### Record extracts
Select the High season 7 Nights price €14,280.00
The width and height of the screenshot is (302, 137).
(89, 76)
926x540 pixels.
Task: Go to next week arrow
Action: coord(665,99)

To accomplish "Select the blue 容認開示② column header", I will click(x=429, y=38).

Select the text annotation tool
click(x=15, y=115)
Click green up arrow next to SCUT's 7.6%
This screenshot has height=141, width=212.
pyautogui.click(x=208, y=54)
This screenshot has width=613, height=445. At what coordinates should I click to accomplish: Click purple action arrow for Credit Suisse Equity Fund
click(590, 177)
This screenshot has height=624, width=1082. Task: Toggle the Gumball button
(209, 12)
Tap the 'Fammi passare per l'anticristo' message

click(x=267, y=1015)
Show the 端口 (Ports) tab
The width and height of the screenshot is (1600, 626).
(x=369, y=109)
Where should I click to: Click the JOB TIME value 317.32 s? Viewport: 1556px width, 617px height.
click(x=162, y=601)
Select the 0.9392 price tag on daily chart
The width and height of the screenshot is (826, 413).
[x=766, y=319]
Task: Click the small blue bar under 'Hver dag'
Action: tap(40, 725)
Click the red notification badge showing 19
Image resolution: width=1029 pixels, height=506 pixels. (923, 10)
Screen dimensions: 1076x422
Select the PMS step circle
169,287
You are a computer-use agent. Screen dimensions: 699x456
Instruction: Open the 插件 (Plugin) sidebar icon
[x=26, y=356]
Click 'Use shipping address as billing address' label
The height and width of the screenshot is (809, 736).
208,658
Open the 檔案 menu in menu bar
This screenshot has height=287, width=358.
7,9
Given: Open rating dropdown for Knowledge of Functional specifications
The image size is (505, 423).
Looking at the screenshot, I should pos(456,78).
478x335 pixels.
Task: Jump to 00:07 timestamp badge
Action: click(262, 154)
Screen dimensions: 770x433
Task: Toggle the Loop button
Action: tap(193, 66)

### Your assignment
Copy each line from the records above that includes the string "price".

### Answer section
Select the High season 7 Nights price €14,280.00
Select the 0.9392 price tag on daily chart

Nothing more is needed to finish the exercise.